- 10.01.2015 00:00
Entelektüel hayatın ilkelerine gücün istekleri yönünde uymayan, hakikat bilincini entelektüel dürüstlüğe aykırı olarak iktidar sahiplerinin beklentilerine göre oluşturan, akla ve vicdana sadakati bir çıkar uğruna feda eden insanlığa ihanet içindedir. Çıkarlar ve sloganlar savaşında hakikat tehlikeye girdi mi, değerden düşürülüp, çarpıtılarak ayaklar altına alındı mı, yapmamız gereken tek şey direnmek ve hakikate ulaşma çabasını inandığımız en yüce değer olarak korumak.
Dünyada gelişen teknolojinin güç ve iktidarla olan ilişkisiyle var olan büyüklük saplantısıyla, ırksal, dinsel ve kültürel her türlü şovenizmin büyüklük hezeyanı birarada gitmekte. Bu iki azgınlık hâli iki dünya savaşının yanında bugüne kadar birçok insanlık trajedisi yaşattı ve yaşatmaya da devam ediyor.
Mizah dergisi Charlie Hebdo’nun karikatürist ve çalışanlarına yönelik katliam bu iki azgınlık hâlinin bir sonucu. İnsan ilkel, kötü ve şeytan yanına, içindeki vahşi hayvana yenik düşüyor. Dünya sistemi adeta insanın bu kötü yanına yatırım yapıyor. Rakel Dink’in söylediği gibi, bir bebekten bir cani, bir canavar yaratıyor.
İnsanlık uzaya gitmeyi başardı, görüntülü cep telefonları, bilgisayarlar yaptı. Bunun yanında savaş teknolojisini geliştirmeyi de ihmal etmedi.
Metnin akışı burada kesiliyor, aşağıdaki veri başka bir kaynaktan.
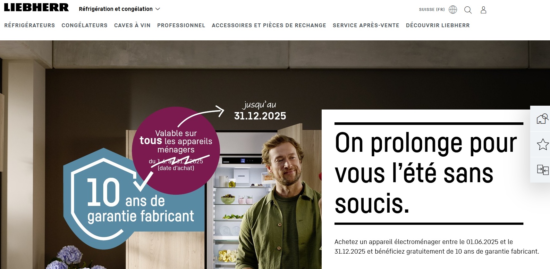This screenshot has width=550, height=269.
Task: Open the favorites star icon
Action: [543, 144]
Peki, insanlık şimdi, eskisinden daha mı huzurlu, daha mı barışsever, daha mı sevgi ve aşk dolu. Ne yazık ki insanlık nasılsa öyle kaldı ve gelecekte de şimdikinden daha iyi bir insanlık olmayacak.
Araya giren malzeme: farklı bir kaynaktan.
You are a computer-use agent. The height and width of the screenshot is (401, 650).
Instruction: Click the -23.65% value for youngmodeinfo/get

Post-modern ticaret ve iletişim çağı, politikayı, kültürü, ekonomiyi, insan ilişkilerini içine alıp hapsetti. Haksızlık, yolsuzluk, hırsızlık ticaretin, ekonominin ve politikanın bir unsuru hâline geldi. Kendine, ötekileştirdiklerine ve doğaya yönelik acımasızlık bilinmeyen, saklı bir “kod”a dönüşmüş ve insanın şeytani (homo demens) yanı bütün trajikliğiyle ortaya çıkmış durumda. Post-modern çağda insan şeylerin derin ve geçici yüzeyselliğinden zevk almakta.
Bu dünyada insanlık sonsuz bir labirentte aklın, duygunun, zevkin ve anlamın ne olduğunu bilmeden umarsızca, kötülüğe ve karanlığa teslim olmuş bir durumda dolaşmakta.
Batı’nın yücelttiği modern hayat, aslında bir şiddetten arınma süreci olması gerekirken, tarihsel düzlemde aksine makro ve mikro iktidarların mücadele ve çatışma alanı olmuş durumda. Bu anlamda şiddet, ideolojilerin adeta önkoşulu. Hannah Arendt, ideoloji ile şiddet ve kötülük arasında bağ kurar ve ideolojiyi şöyle anlamlandırır: “Taraftarlarını tatmin edecek şekilde, her şeyi, her durumu tek bir önermeden sonuca giderek açıklayabilen …izmlerdir.”
Daniel Bell’in deyişiyle “İktidar cehenneminde bir ateşin hararetiyle dolan fikirler, silahlara dönüşür ve ölümcül sonuçlar doğurur”. Dinsel radikalizmin yol açtığı kötülükler ve köktendinci eğilim ve taşkınlıklar güçlerin çatıştığı cehenneme odun taşımakta.
Kara mizah yaparak bizi sarsıp kendimize getirmeye çalışan, kaleminden ve çizgilerinden başka güçleri olmayan savunmasız insanların trajik olanın, gücün ve şiddetin esrikliğine kapılanlarca öldürülmesini kabullenebilmek çok zor.
Yoksa dünya cennetten kovulan insanın gönderildiği cehennem mi?